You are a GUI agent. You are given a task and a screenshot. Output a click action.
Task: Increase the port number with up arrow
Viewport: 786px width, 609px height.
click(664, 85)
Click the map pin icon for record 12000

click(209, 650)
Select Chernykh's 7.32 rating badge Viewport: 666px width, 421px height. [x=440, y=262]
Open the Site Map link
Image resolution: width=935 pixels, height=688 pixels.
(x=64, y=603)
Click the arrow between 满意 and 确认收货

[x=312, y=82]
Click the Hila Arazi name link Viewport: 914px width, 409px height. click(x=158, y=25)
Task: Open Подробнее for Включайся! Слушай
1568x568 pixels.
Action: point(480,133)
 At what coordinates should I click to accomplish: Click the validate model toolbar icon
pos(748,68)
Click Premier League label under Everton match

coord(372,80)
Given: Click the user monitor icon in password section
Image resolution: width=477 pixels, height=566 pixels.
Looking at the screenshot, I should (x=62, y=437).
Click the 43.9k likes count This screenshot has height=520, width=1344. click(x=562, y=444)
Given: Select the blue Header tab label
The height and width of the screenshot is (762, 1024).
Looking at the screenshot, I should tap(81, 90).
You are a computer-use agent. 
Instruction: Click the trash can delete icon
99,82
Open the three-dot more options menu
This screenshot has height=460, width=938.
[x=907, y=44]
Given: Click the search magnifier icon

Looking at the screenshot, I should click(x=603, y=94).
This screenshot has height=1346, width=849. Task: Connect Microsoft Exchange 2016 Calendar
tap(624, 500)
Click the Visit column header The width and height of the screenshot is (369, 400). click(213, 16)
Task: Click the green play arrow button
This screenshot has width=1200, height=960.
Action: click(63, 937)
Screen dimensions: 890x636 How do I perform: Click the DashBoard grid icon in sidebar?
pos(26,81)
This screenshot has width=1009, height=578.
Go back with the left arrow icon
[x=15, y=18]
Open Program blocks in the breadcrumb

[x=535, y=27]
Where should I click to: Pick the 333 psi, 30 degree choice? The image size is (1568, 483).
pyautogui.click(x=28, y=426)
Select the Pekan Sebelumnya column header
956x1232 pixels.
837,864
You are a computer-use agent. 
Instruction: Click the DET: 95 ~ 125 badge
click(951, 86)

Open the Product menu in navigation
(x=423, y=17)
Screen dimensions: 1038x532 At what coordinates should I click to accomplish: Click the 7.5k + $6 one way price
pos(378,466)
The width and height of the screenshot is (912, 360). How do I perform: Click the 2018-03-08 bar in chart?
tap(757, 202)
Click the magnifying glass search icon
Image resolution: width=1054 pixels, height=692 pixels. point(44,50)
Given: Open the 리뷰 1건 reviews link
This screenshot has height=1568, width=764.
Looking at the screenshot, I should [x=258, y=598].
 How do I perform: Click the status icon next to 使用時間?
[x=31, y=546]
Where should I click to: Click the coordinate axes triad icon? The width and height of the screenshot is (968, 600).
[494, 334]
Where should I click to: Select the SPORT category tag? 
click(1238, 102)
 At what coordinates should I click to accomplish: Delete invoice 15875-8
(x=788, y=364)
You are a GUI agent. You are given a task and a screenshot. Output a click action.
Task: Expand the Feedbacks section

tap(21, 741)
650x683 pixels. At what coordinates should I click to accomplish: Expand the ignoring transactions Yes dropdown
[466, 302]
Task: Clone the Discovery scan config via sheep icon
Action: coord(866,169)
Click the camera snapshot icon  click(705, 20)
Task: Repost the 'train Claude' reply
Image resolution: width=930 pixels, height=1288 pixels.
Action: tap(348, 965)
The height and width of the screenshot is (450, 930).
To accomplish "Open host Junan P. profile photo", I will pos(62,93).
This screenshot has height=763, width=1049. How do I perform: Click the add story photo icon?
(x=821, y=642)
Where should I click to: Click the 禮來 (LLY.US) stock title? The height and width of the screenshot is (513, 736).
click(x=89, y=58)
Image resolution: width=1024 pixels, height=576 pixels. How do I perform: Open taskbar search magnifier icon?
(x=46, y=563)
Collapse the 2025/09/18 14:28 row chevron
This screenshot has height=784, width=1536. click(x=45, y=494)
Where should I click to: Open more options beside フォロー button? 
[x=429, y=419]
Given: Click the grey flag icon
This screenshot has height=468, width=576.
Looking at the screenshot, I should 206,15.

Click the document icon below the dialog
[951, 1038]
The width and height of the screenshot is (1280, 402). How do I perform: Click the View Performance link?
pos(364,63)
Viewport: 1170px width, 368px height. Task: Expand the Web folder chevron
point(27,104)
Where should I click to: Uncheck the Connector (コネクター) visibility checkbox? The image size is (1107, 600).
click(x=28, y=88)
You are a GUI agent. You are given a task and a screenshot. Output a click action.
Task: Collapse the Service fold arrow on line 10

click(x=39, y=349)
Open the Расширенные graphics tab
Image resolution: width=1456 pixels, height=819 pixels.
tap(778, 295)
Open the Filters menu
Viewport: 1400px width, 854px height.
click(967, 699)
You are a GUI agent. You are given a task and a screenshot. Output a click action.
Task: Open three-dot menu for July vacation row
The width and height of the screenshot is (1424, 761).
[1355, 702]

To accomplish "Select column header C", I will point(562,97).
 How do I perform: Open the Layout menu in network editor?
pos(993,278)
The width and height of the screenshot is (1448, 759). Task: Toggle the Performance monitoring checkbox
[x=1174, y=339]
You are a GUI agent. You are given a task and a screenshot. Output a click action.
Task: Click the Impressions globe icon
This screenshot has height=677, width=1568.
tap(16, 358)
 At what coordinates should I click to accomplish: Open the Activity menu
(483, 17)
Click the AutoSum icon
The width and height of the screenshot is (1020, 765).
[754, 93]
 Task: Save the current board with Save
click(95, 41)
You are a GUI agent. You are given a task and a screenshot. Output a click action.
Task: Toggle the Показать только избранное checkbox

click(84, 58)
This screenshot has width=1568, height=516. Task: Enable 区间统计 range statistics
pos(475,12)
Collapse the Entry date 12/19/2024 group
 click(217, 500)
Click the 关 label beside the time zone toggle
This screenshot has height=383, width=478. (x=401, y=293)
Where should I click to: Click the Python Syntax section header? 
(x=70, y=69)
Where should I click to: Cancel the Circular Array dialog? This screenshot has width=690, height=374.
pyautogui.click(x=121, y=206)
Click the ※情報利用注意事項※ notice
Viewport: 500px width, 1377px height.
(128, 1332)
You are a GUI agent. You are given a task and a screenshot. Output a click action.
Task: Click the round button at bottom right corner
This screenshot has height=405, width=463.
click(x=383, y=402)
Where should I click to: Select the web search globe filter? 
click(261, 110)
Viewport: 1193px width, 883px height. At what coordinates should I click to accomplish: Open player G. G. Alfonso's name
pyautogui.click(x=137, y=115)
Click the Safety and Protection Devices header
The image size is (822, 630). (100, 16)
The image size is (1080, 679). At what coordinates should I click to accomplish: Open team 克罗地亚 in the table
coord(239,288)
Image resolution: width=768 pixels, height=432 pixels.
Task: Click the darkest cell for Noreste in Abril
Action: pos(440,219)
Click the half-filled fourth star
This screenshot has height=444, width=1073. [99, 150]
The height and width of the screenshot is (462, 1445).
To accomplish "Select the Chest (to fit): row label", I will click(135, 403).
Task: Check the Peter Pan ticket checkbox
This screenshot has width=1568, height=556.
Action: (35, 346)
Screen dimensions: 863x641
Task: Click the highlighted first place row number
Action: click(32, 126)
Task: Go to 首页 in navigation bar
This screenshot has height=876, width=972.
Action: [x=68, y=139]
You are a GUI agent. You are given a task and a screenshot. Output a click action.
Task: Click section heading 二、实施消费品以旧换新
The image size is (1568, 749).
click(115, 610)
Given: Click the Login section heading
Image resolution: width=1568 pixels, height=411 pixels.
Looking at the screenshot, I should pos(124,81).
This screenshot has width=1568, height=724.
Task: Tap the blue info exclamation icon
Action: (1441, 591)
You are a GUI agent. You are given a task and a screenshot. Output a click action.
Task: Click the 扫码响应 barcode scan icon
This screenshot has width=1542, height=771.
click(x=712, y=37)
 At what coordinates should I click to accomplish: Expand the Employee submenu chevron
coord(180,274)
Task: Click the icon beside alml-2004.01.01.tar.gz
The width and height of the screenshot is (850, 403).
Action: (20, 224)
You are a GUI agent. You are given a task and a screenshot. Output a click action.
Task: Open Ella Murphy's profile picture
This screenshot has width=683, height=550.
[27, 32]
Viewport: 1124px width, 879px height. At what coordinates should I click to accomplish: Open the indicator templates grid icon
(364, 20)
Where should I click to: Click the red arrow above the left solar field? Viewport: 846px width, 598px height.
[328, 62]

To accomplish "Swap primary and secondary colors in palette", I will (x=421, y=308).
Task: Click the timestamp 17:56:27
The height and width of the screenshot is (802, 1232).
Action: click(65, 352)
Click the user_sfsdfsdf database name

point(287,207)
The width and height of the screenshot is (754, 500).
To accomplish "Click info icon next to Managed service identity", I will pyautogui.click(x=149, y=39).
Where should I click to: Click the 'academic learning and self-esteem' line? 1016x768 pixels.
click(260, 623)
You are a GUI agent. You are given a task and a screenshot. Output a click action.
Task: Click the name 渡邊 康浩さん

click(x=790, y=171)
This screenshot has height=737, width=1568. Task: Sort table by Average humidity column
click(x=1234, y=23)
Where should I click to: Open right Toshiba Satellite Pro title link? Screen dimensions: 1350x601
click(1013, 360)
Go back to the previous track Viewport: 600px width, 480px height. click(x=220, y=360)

• • • •

GOAL OF THE EXERCISE >> Please find how many lines of the entries above include the string "heading", giving the number and nothing else.

RESPONSE AREA >> 2